**Stated task**:
Can you copy out every item below, character for character, without changing anything?
BEGIN Data excerpts
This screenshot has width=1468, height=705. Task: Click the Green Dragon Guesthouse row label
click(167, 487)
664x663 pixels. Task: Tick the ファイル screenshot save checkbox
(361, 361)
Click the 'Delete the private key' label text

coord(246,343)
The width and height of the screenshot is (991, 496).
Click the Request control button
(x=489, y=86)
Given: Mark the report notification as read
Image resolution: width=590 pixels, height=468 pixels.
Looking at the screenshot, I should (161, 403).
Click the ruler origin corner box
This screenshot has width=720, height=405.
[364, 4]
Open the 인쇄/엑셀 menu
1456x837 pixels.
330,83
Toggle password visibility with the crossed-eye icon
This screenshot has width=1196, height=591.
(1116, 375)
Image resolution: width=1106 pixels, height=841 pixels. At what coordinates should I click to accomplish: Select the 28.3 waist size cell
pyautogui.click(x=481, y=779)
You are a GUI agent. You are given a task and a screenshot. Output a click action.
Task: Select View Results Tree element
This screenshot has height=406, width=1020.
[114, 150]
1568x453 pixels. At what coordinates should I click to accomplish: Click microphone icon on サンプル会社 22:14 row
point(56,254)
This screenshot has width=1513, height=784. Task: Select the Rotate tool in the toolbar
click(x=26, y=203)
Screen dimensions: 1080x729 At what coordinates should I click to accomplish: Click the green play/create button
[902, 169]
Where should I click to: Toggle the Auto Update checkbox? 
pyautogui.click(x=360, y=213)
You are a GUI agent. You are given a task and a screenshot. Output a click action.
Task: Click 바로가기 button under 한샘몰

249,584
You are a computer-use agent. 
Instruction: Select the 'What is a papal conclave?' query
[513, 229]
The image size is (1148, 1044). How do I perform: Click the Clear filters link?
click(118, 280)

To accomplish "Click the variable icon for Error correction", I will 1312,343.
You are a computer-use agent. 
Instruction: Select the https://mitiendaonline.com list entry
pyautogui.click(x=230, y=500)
END Data excerpts
**Solved exercise**:
This screenshot has width=1468, height=705. Task: Click the Green Dragon Guesthouse row label
click(167, 487)
664x663 pixels. Task: Tick the ファイル screenshot save checkbox
(361, 361)
Click the 'Delete the private key' label text

coord(246,343)
The width and height of the screenshot is (991, 496).
Click the Request control button
(x=489, y=86)
Given: Mark the report notification as read
Image resolution: width=590 pixels, height=468 pixels.
Looking at the screenshot, I should (161, 403).
Click the ruler origin corner box
This screenshot has width=720, height=405.
[364, 4]
Open the 인쇄/엑셀 menu
1456x837 pixels.
330,83
Toggle password visibility with the crossed-eye icon
This screenshot has width=1196, height=591.
(1116, 375)
Image resolution: width=1106 pixels, height=841 pixels. At what coordinates should I click to accomplish: Select the 28.3 waist size cell
pyautogui.click(x=481, y=779)
You are a GUI agent. You are given a task and a screenshot. Output a click action.
Task: Select View Results Tree element
This screenshot has height=406, width=1020.
[114, 150]
1568x453 pixels. At what coordinates should I click to accomplish: Click microphone icon on サンプル会社 22:14 row
point(56,254)
This screenshot has width=1513, height=784. Task: Select the Rotate tool in the toolbar
click(x=26, y=203)
Screen dimensions: 1080x729 At what coordinates should I click to accomplish: Click the green play/create button
[902, 169]
Where should I click to: Toggle the Auto Update checkbox? 
pyautogui.click(x=360, y=213)
You are a GUI agent. You are given a task and a screenshot. Output a click action.
Task: Click 바로가기 button under 한샘몰

249,584
You are a computer-use agent. 
Instruction: Select the 'What is a papal conclave?' query
[513, 229]
The image size is (1148, 1044). How do I perform: Click the Clear filters link?
click(118, 280)

To accomplish "Click the variable icon for Error correction", I will 1312,343.
You are a computer-use agent. 
Instruction: Select the https://mitiendaonline.com list entry
pyautogui.click(x=230, y=500)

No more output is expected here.